So, here I am, starting this review for an ARC my lovely wife got in the mail. Upon a quick Google search, I find out that:

A: It's going to be released to the public in 2015 (February 24, for you John C. Ford fans), and
B: one of the first gleaming one-line reviews for The Cipher on Amazon is from David Baldacci.

I'm a closet David Baldacci fan, mostly because I'm a closet fan of the genre he writes in. I'm so far into the closet, I don't even really know what it's called. Thrillers? Suspense? The Approachable Assassins genre? (Yes, that's a genre... Like now, in my head.)

And what did Mr. Baldacci have to say about The Cipher? "Ford's The Cipher is a thrill-a-minute ride. A very cool read." I'll have to take his side on this. No, this is not in the "approachable assassins" genre, but it's suspense galore.

Plot goes along the lines of: Robert “Smiles” Smylie Jr., son of billionaire tech genius Robert Smyles, gets enmeshed in the chain reaction brought about by the secrets that built up his father’s fortune. 

The book is told mostly from Smiles’ point of view. The whole time I was reading, I was just as in the dark as he is. The way the writing keeps the narrative view tunneled as tightly as the main character sees it make has kept me incessantly wondering about the end game. 

I’m usually drawn to character. I don’t stick around for the rest of a book if there isn’t anything compelling me to stay. And though Smiles will not make it to my top 20 list of favorite book characters I wish I could meet, his story is compelling enough for me to break my usual genre comfort zone.

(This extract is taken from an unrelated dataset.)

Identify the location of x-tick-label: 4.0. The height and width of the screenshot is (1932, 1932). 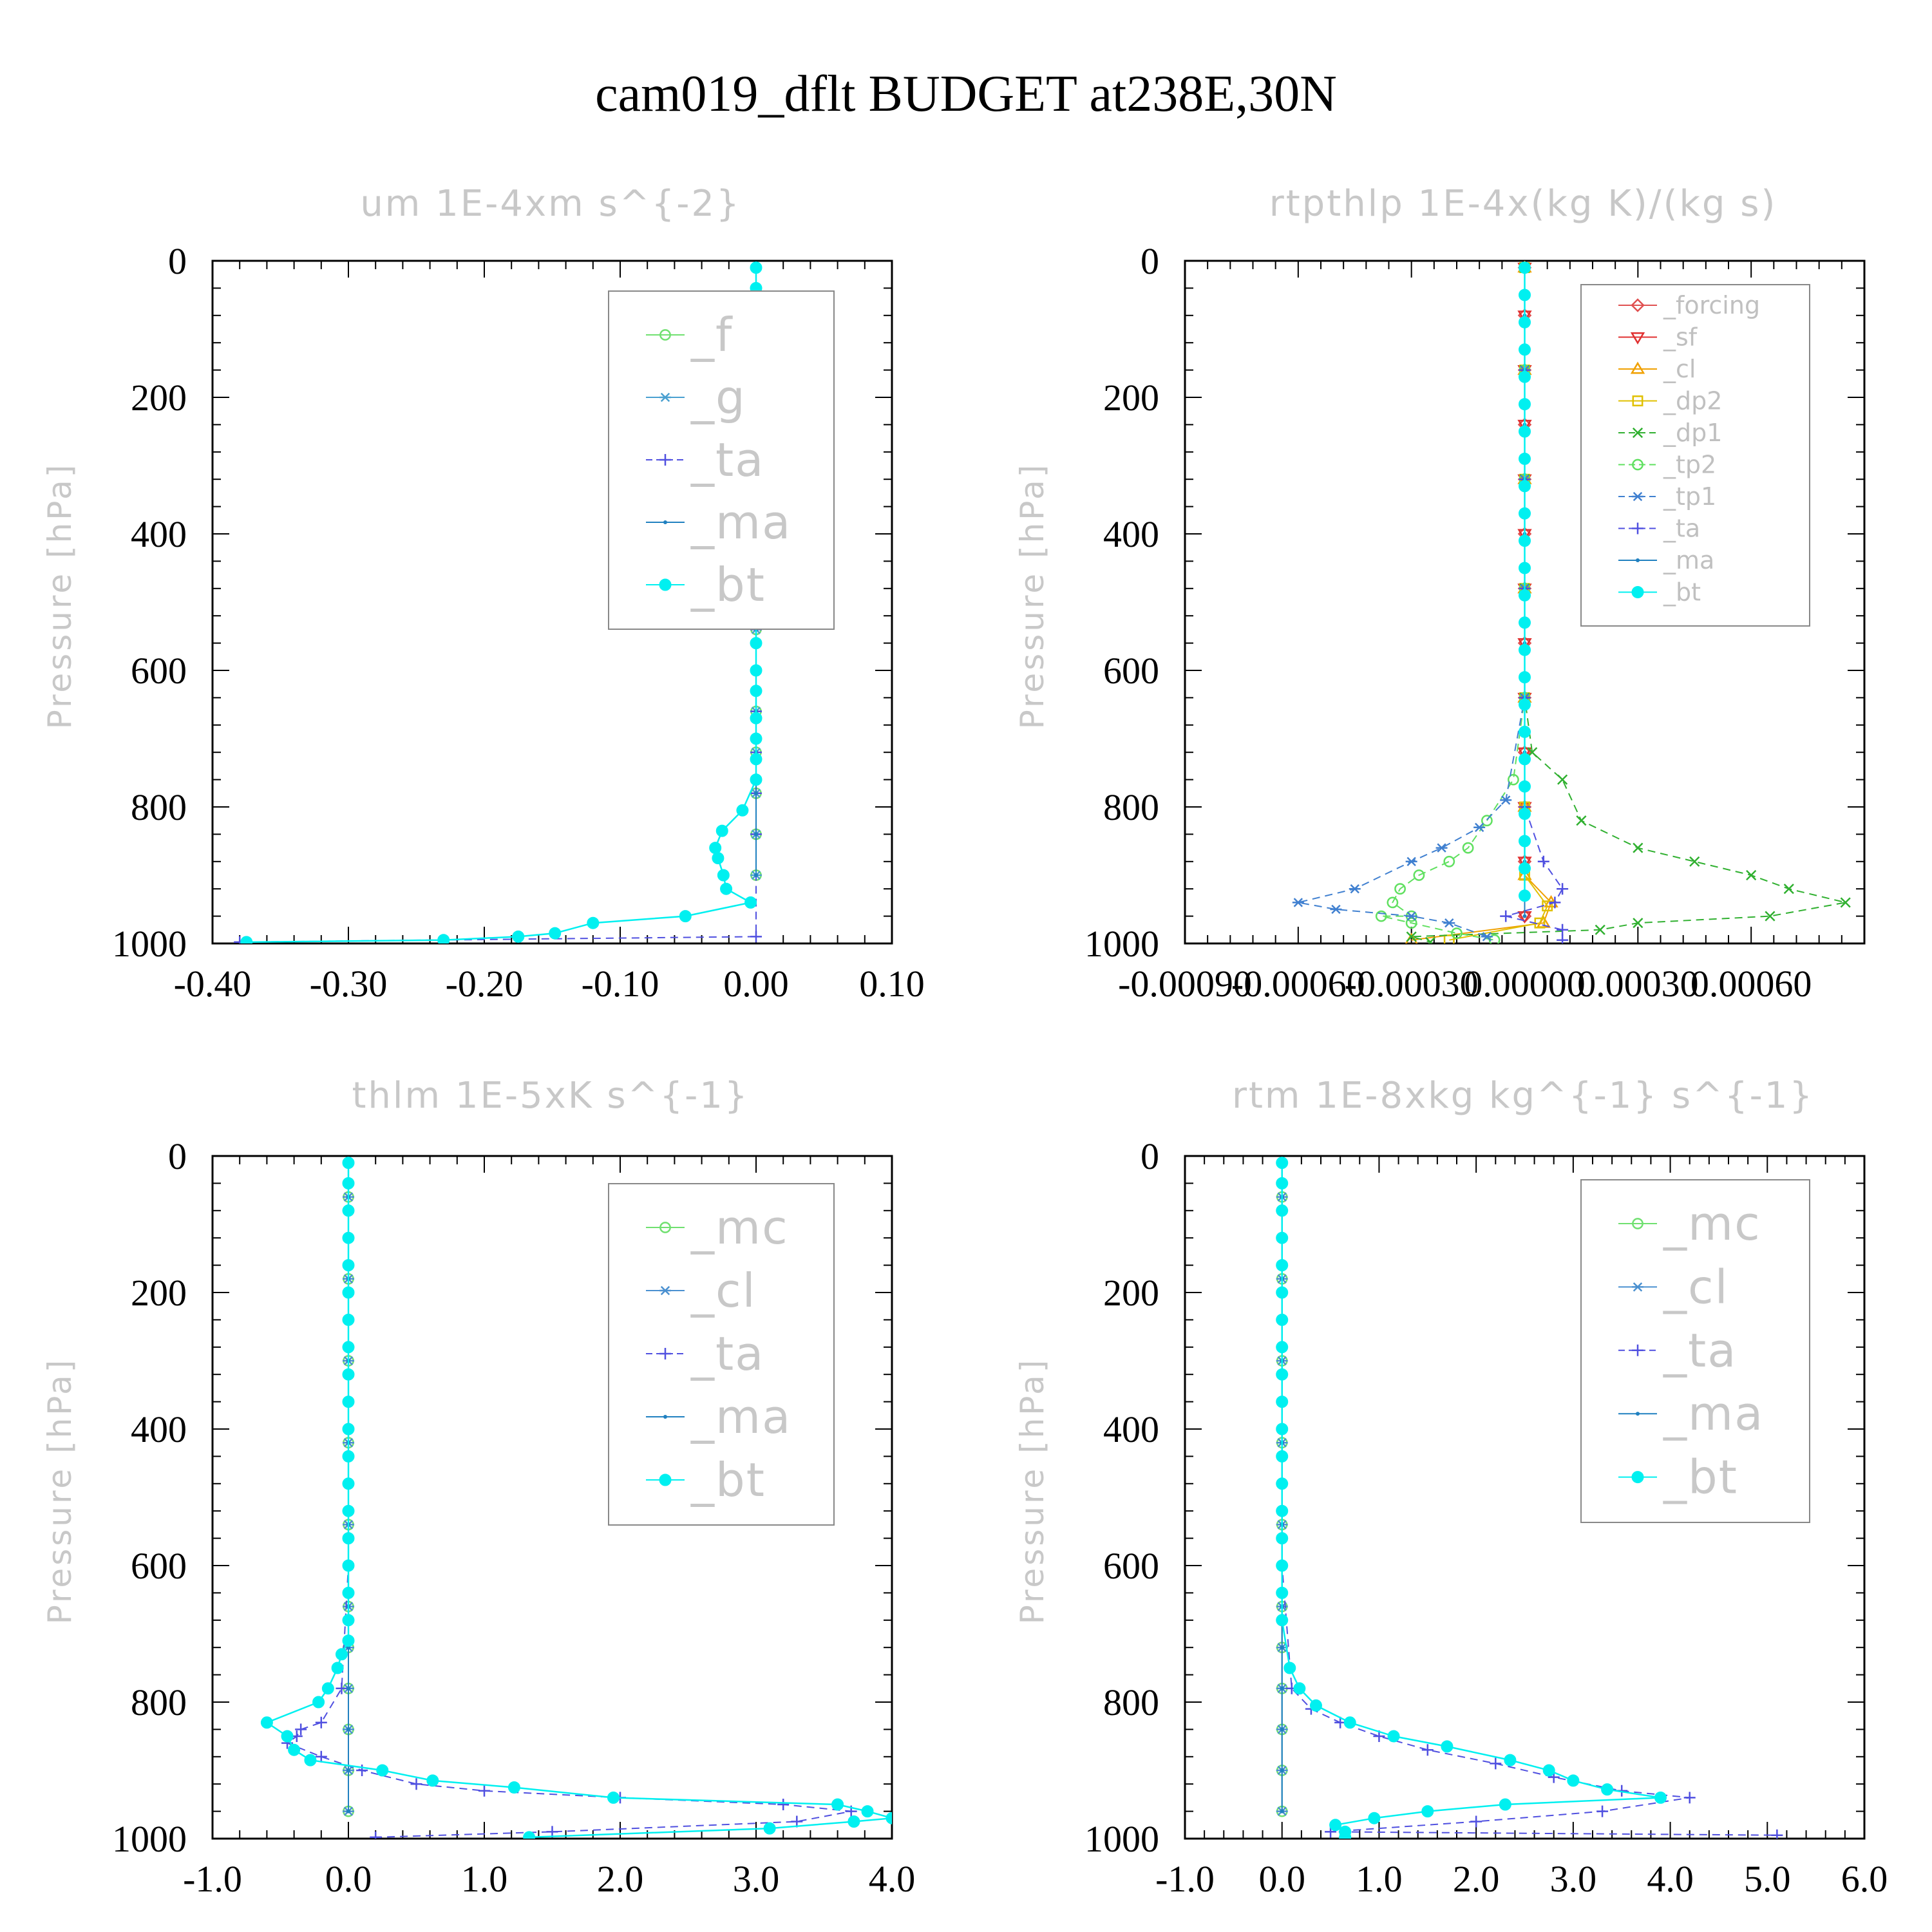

Some stories are just so good you need to know what happens next. And it takes more than just formula writing and text book pacing to really tell a good story. It’s gotta have heart. A quality that will resonate with people (as the great Stephen King mentions in his book On Writing). 

I mean to say, The Cipher isn’t my usual cup of tea, but I drained this cup dry reading it. So if you like a good suspense yarn that’s threaded through the trappings of a techno-surreal urban coming of age piece? This is a good book to have on the shelf. It was indeed a cool read, as Mr. Baldacci put it. 


  1. I love the phrase "techno-surreal urban coming of age story." I do like futuristic urban movies and also coming of age stories so maybe this is one I should try.
    PS Approachable Assassin? I need more recommendations of those books...

  2. Valeria@A Touch of Book MadnesFebruary 18, 2015 at 10:17 AM

    I love this feature! It's so fun to see reviews from a different perspective. I love how Macky reviews books because he has such a unique reviewing style. You're funny! And I almost think I'll give this book a try. I just wish I could get my boyfriend to read.

  3. Sometimes is good to read outside of your comfort zone. Great review!